The glamour and the attraction the older man held for the younger is apparent from their first meeting at a university in Uganda, when Theroux charmed Naipaul by quoting a line from one of his novels back to him.

It was a dynamic that was to endure for many years. Theroux was spellbound by the older writer, he craved his company, sought his approval and was jealous of his wife and lovers. Friendships of this depth and intensity are often unsustainable, and Naipaul in any case was a famous misanthrope. A man who declared "the melancholy thing about the world is that it is full of stupid and common people" was never going to be very easy to befriend.

And when the relationship finally did collapse it did so spectacularly. Naipaul dispensed with the friendship of Theroux, late 90s, because of a new wife some said, or maybe just because of his own contrariness.

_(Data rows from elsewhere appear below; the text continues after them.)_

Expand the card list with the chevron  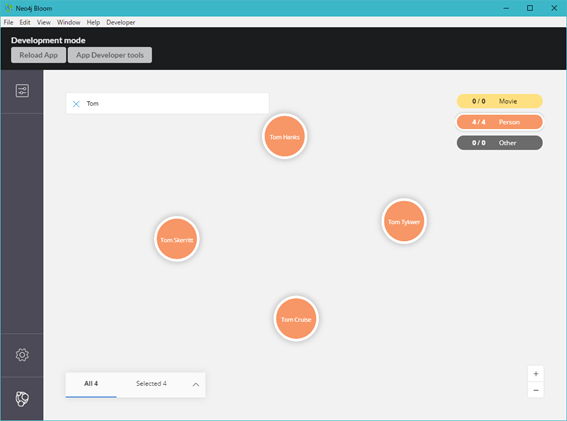[196, 384]
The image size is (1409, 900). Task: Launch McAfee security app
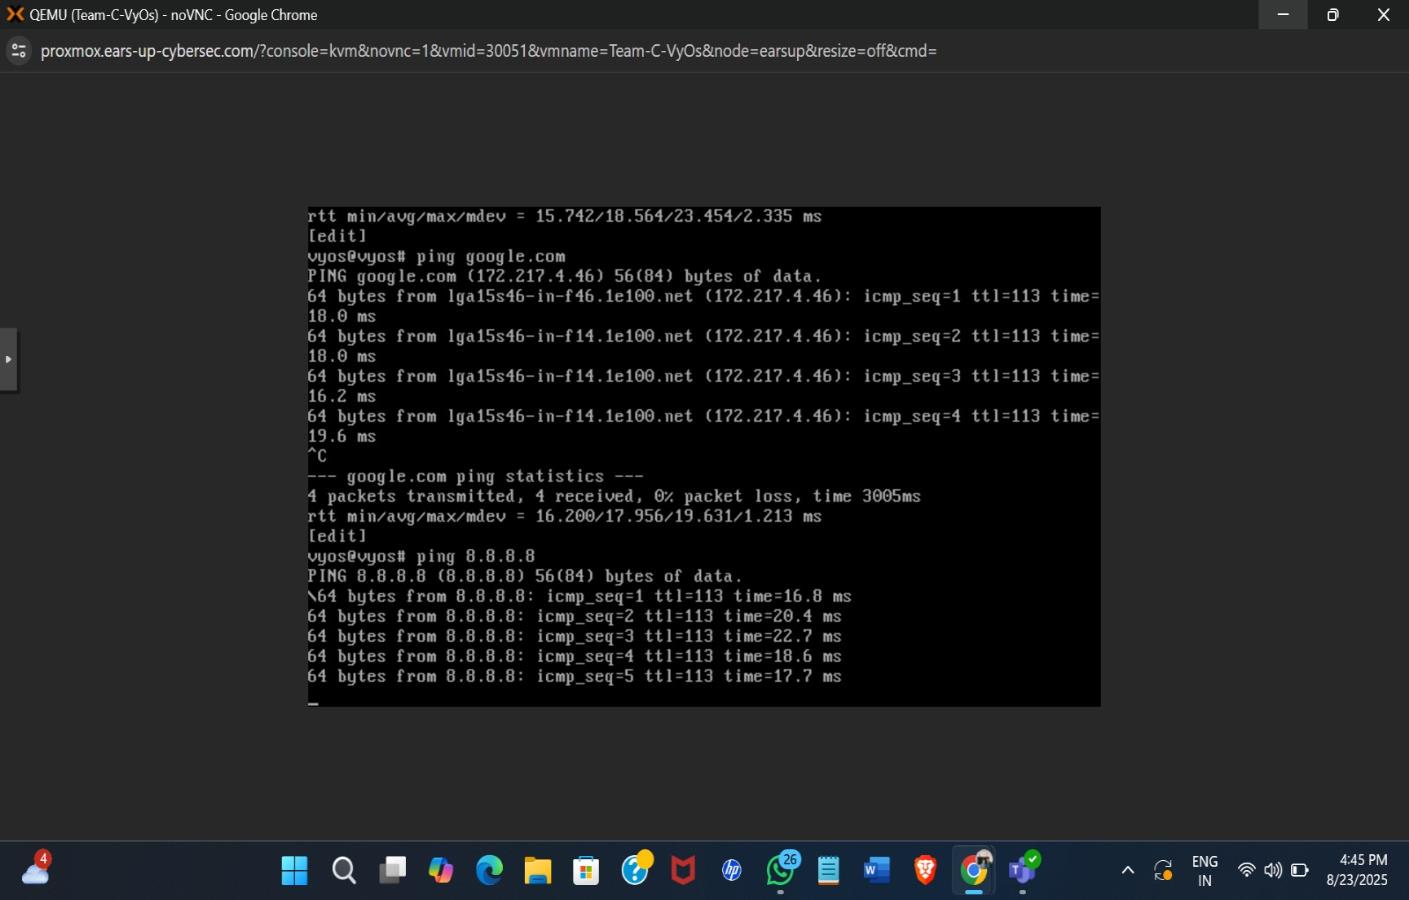pyautogui.click(x=682, y=870)
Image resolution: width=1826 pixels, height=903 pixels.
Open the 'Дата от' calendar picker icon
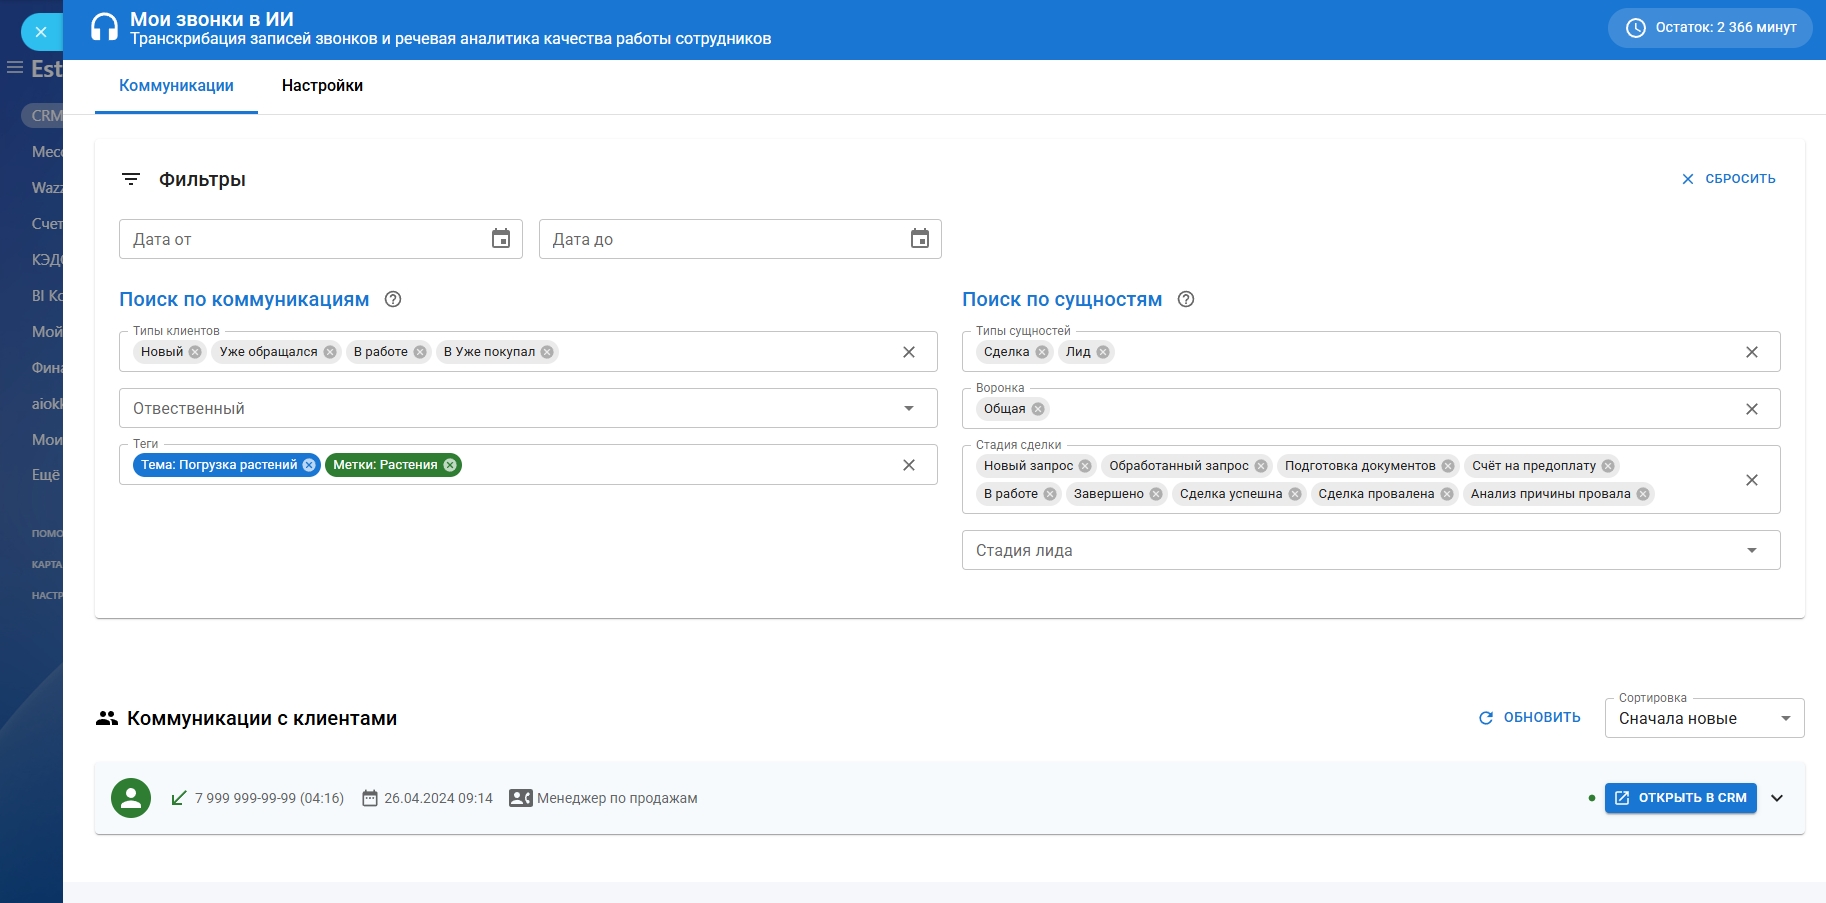tap(501, 239)
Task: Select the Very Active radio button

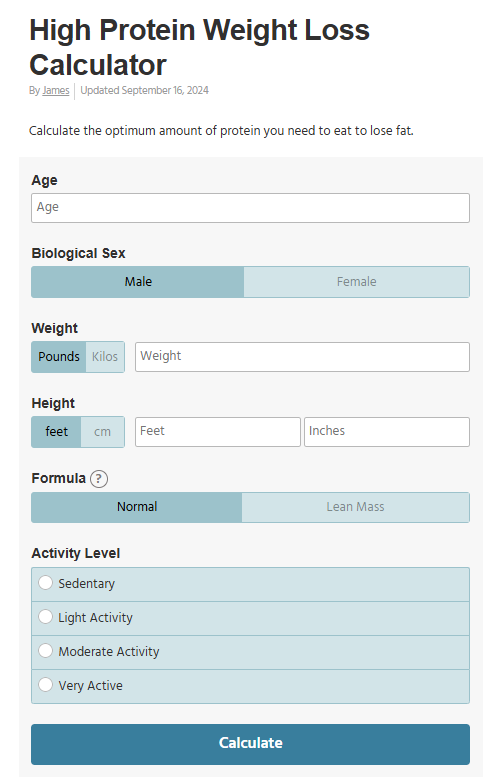Action: (x=46, y=685)
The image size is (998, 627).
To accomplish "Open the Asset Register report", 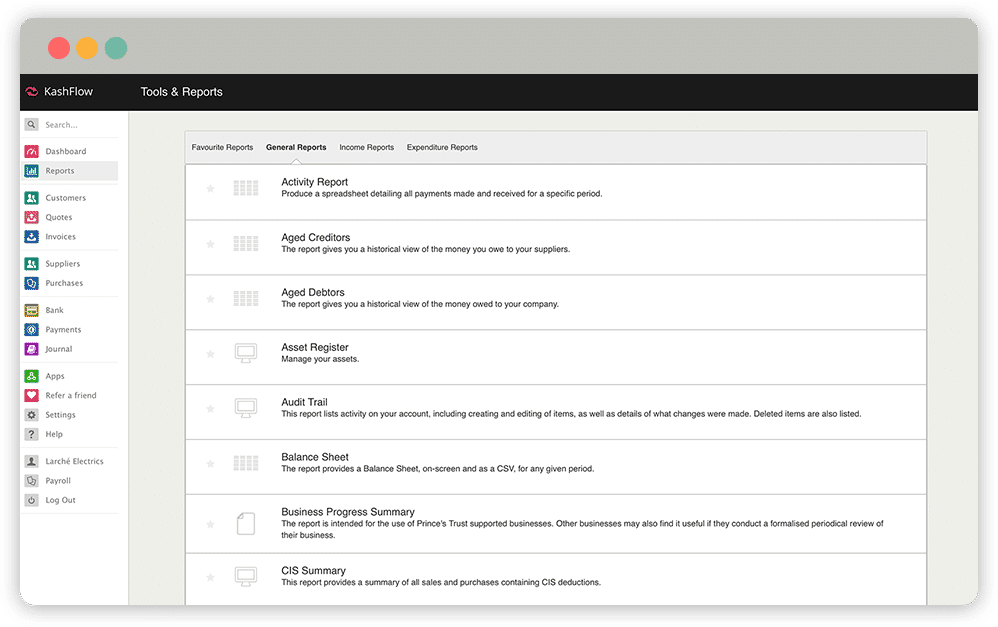I will (315, 347).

In any case he rapidly cooled his warmth towards his former protege, publicly disavowing their connection in literary circles.

Theroux vented his hurt and frustration in his book, outing his former friend as a racist, misogynist monster who called Arabs "Mr Woggy" and believed Indian women encouraged rape by the way they wore their hair.

Theroux received a barrage of criticism for his bilious memoir. Most reviewers saw him as stabbing his friend in the back.

But most of Theroux's accusations are backed up by a new biography of Naipaul released this year. He is dead now anyway, Sir Vidia, and so he can't tell his side of the story. But his feud with Theroux has taken its place in literary history, and the younger writer's book remains a testament to what can happen when "the compassionate intimacy and powerful kindness" of friendship breaks down.

Friendships are the most important thing in our disposable world. They are not to be taken lightly, and their dissolution should not be either.